3.5: Cytotoxicity of Ag-NPs against cancerous cell
The cell viability experiment assessed the cytotoxicity of the three different concentrated synthesized Ag-NPs. HeLa cell line, a human cervical carcinoma cell line, was taken as a model cell. The synthesized Ag-NPs were then exposed to the selected cell lines at a 100 mg/L concentration. The phase-contrast microscopic pictures of Ag-NPs persuaded cytomorphological variations, and growth inhibition of the cell lines with control and at three unlike concentrated synthesized Ag-NPs were shown in Fig. 6. From the investigation of the cytotoxicity assay, it was found that the synthesized Ag-NPs were toxic, which was evidenced by the change of cytomorphology, indicating the decrease in cell viability. The cytotoxicity of the sample-1 Ag-NPs. Sample-2 Ag-NPs and sample-3 Ag-NPs against carcinoma cells were slightly varied. In the present study, sample − 1, and sample-2 Ag-NPs were more toxic than sample-3 in table.2. Ag-NPs cytotoxicity has been widely studied. However, the specific processes by which Ag-NPs cause cell death are still largely unknown since cytotoxicity differs from cell to cell and NPs to NPs. Ag-NPs cytotoxicity has primarily been attributed to the disrupted antioxidant system and increased oxidative stress at the cellular level. Oxidative stress causes damage to the mitochondrial and plasma membranes, as well as to cellular proteins, lipids, and DNA, which ultimately results in cell death and electronic chain dysfunction.
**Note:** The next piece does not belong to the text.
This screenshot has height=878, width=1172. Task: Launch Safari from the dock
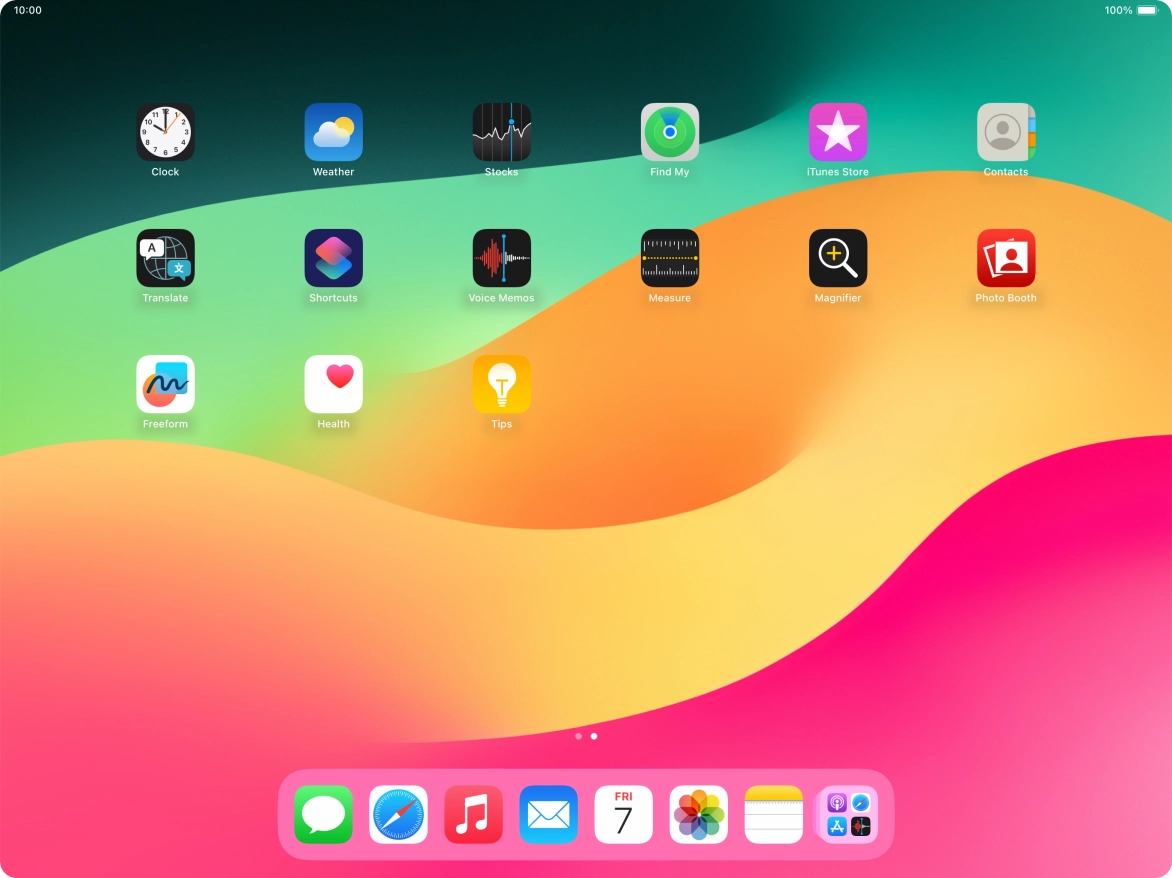pyautogui.click(x=398, y=814)
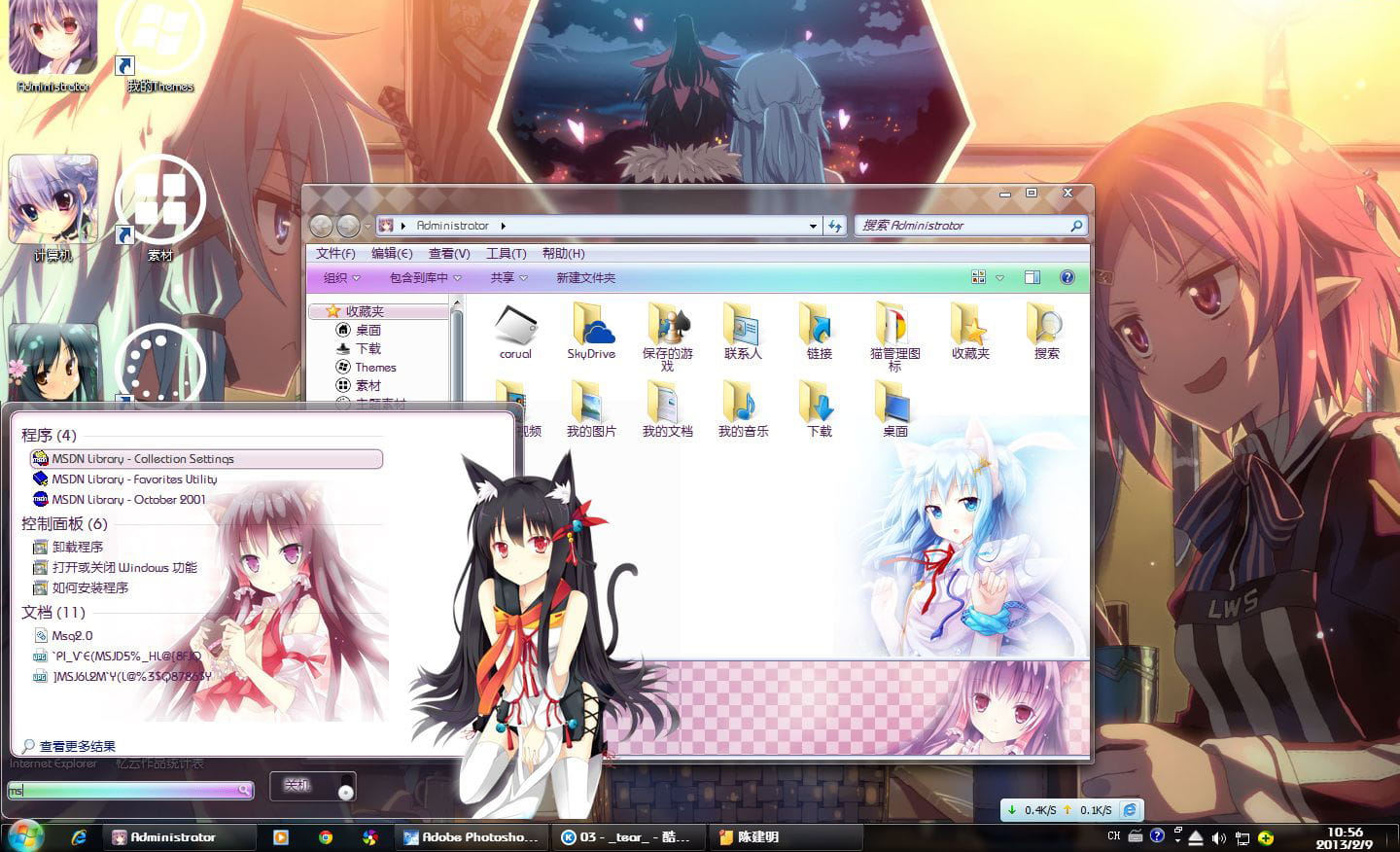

The cytotoxicity shown in the current investigation may result from cellular harm caused by oxidative stress [30]. Additionally, the interaction of the encapsulating chemicals with the carcinoma cell may cause sample 1 and sample 2s increased cytotoxicity. The nanoparticles' size may impact cell damage, and AgNO3 concentration is strongly correlated with nanoparticle size. Maybe tiny particle size is ideal for lower AgNO3 concentrations, and probably cancer cell destruction is better suited to small particle size.